Nicht nur Thomas Schrecker war irritiert über die „Mediengeilheit“, die gerade diejenigen an den Tag gelegt haben, die die bürgerlichen Medien ansonsten als ihren Erzfeind betrachten. Auch Klaus*, der schon lange beim Radio arbeitet, findet es „bezeichnend, daß hier jahrelang darüber diskutiert wurde, ob wir mit der Lokalpresse, dem Südwestfunk oder der Stadtzeitung reden. Und heute ist es möglich, daß sich die Leute bei Pro7, RTL explosiv oder Stern TV vor die Kamera stellen“. Von einer „Instrumentalisierung des Anschlags“ zu sprechen, hält er allerdings „für überzogen“. „Ich finde den Umgang mit Kerstins Tod leichtfertig. Stell dir vor, es kommt was anderes raus.“

Aber noch viel entscheidender für Klaus ist, daß „wir eigentlich ganz anders vorgehen müßten“. „Die Frage müßte doch lauten: Wie sind eigentlich die Zustände, daß es uns plausibel erscheint, daß Rechtsradikale hinter diesem Mord stehen?“

Wie sehr Kerstin Winter und der Mord an ihr von den Freiburger Alt-Szene-Strukturen okkupiert wurden, wird dort richtig deutlich, wo die Ermordete den Schwerpunkt ihrer politischen Arbeit gelegt hatte: in der AZ-Ini, einem Zusammenschluß verschiedener Gruppen, die sich politisch für die Einrichtung eines Autonomen Zentrums in Freiburg einsetzen.
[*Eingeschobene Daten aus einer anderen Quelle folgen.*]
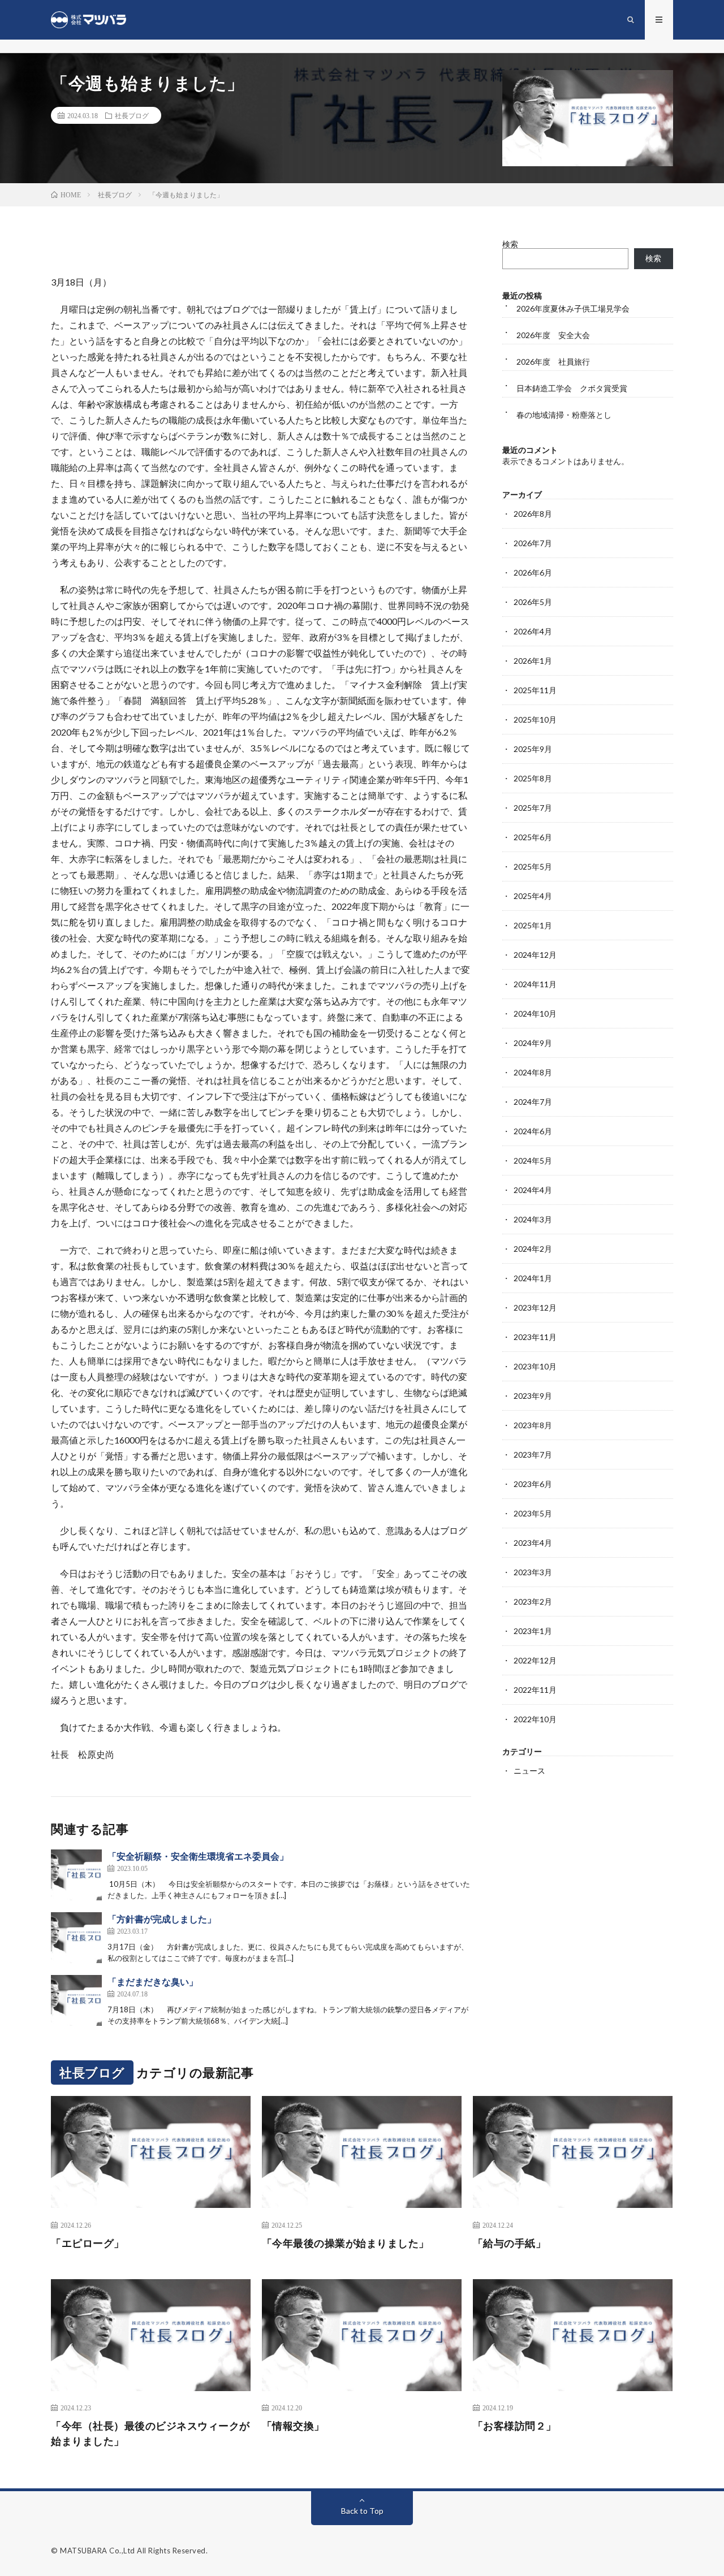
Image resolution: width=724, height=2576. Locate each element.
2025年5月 (533, 866)
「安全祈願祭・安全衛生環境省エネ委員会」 (197, 1856)
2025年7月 (533, 807)
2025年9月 (533, 749)
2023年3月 (533, 1572)
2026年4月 (533, 631)
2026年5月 (533, 602)
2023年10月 (535, 1366)
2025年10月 (535, 719)
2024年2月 (533, 1249)
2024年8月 (533, 1072)
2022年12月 (535, 1660)
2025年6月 (533, 837)
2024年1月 (533, 1278)
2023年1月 (533, 1631)
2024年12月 (535, 954)
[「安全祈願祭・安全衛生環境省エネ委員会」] (76, 1874)
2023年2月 (533, 1601)
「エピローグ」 (87, 2243)
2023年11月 (535, 1337)
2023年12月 (535, 1307)
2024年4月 (533, 1190)
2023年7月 (533, 1454)
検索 (510, 244)
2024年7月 (533, 1102)
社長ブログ (132, 115)
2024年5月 (533, 1160)
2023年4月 (533, 1543)
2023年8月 (533, 1425)
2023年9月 (533, 1396)
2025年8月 (533, 778)
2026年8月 (533, 513)
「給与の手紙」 (509, 2243)
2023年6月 (533, 1484)
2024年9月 (533, 1043)
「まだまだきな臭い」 (152, 1981)
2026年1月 (533, 660)
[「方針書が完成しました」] (76, 1937)
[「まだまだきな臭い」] (76, 2000)
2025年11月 (535, 690)
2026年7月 (533, 543)
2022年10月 (535, 1719)
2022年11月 (535, 1690)
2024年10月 (535, 1013)
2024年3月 (533, 1219)
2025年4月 (533, 896)
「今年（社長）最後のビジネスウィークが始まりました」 (150, 2433)
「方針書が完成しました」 (161, 1918)
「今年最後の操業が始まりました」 (345, 2243)
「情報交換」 (293, 2425)
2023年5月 (533, 1513)
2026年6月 (533, 572)
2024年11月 (535, 984)
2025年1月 (533, 925)
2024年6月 (533, 1131)
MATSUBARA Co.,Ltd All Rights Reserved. (134, 2550)
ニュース (529, 1770)
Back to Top (362, 2511)
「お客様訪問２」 (515, 2425)
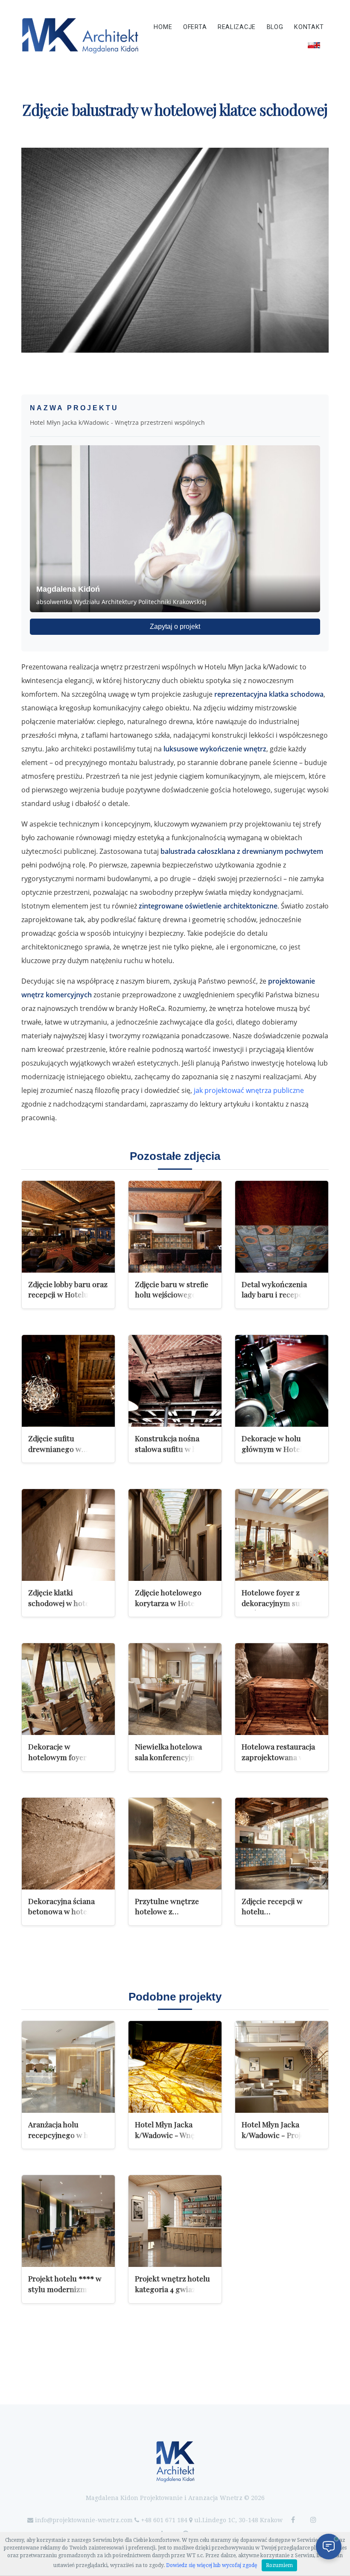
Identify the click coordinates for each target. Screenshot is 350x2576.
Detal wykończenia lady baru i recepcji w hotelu (278, 1294)
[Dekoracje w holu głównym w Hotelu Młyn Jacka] (281, 1381)
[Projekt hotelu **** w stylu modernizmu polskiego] (68, 2221)
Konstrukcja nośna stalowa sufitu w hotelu (175, 1443)
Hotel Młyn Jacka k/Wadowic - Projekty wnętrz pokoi (278, 2134)
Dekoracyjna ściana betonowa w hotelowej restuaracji (66, 1911)
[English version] (314, 45)
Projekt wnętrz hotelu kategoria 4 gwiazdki (172, 2283)
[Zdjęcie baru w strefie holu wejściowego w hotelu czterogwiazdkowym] (175, 1227)
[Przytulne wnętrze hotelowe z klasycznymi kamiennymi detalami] (175, 1844)
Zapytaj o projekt (175, 626)
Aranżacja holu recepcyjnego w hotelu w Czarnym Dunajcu (67, 2134)
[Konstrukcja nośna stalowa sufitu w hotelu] (175, 1381)
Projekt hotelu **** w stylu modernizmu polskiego (65, 2288)
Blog (275, 27)
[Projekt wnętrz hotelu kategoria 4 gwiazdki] (175, 2221)
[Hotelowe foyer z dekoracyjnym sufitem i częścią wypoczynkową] (281, 1535)
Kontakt (309, 27)
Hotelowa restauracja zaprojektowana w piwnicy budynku (278, 1756)
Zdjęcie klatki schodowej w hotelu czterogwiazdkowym (64, 1602)
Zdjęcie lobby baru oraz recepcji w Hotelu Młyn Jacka (68, 1294)
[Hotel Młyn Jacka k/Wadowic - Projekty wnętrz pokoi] (281, 2067)
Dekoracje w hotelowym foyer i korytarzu (59, 1756)
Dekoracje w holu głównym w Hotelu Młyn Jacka (274, 1448)
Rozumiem (279, 2565)
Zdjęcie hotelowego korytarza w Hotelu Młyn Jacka (168, 1602)
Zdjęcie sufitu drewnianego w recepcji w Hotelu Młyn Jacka (67, 1454)
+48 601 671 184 (164, 2520)
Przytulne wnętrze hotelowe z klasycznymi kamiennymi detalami (172, 1916)
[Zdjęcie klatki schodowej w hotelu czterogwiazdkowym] (68, 1535)
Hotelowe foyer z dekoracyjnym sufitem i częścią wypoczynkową (282, 1602)
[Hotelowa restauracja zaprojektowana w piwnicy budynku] (281, 1689)
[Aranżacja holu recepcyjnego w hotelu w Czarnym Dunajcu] (68, 2067)
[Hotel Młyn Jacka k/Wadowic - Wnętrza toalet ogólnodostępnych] (175, 2067)
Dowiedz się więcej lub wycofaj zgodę (211, 2565)
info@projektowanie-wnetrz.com (84, 2520)
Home (163, 27)
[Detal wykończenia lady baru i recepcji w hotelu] (281, 1227)
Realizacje (237, 27)
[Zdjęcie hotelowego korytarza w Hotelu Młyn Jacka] (175, 1535)
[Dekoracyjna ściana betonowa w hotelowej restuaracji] (68, 1844)
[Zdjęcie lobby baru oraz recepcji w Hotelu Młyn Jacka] (68, 1227)
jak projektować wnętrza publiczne (249, 1090)
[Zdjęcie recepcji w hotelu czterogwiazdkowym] (281, 1844)
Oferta (195, 27)
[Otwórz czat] (328, 2546)
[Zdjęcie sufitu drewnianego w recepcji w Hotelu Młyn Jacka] (68, 1381)
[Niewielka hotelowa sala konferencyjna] (175, 1689)
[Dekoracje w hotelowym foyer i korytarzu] (68, 1689)
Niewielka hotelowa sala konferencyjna (168, 1751)
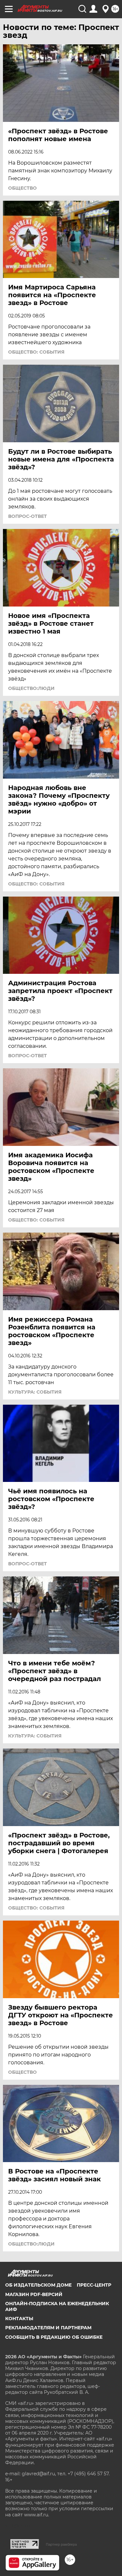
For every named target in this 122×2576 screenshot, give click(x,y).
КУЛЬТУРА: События (34, 1392)
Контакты (19, 2318)
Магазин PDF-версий (33, 2294)
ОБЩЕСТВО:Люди (31, 688)
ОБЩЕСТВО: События (36, 352)
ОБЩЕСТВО (22, 188)
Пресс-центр (94, 2285)
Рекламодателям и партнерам (48, 2328)
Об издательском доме (38, 2285)
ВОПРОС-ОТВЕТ (27, 516)
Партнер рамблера (61, 2544)
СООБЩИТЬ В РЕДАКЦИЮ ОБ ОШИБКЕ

Kerstin Winter war in diesem Gremium als Mitglieder der „Punx gegen Langeweile“ tätig.

Mit der Alt-Szene haben die Leute, die hier um den Tisch sitzen, nichts zu tun. Und zum ersten Mal entsteht im Gespräch ein Bild der Toten, das weit über die Hülse „Kerstin Winter war eine aktive Antifaschistin“ hinausgeht. Alle, die da sitzen, erzählen, daß „Kerstin keine besondere, keine exponierte Funktion“ innerhalb dieser Gruppe hatte. Und ohne jedes hohle Pathos, und ohne daß sie es gezielt wollen, erzählen sie dabei doch, daß Kerstin Winter etwas Besonderes verkörpert hat. „Sie hat nicht nur auf irgendwelchen Treffen rumgeschwabbelt, sie hat die Sachen einfach gemacht. Ausländische Kinder unterrichtet zum Beispiel.“ Einen „Allround-Job“ habe Kerstin Winter gemacht, die drei Monate vor ihrer Prüfung als Krankenschwester stand. „Ihr politisches Feeling hat ihren Alltag bestimmt“, erzählt Claudi*, und Jürgen* erinnert sich, daß sie einen mit ihrer Energie, mit ihrem Elan angesteckt hat.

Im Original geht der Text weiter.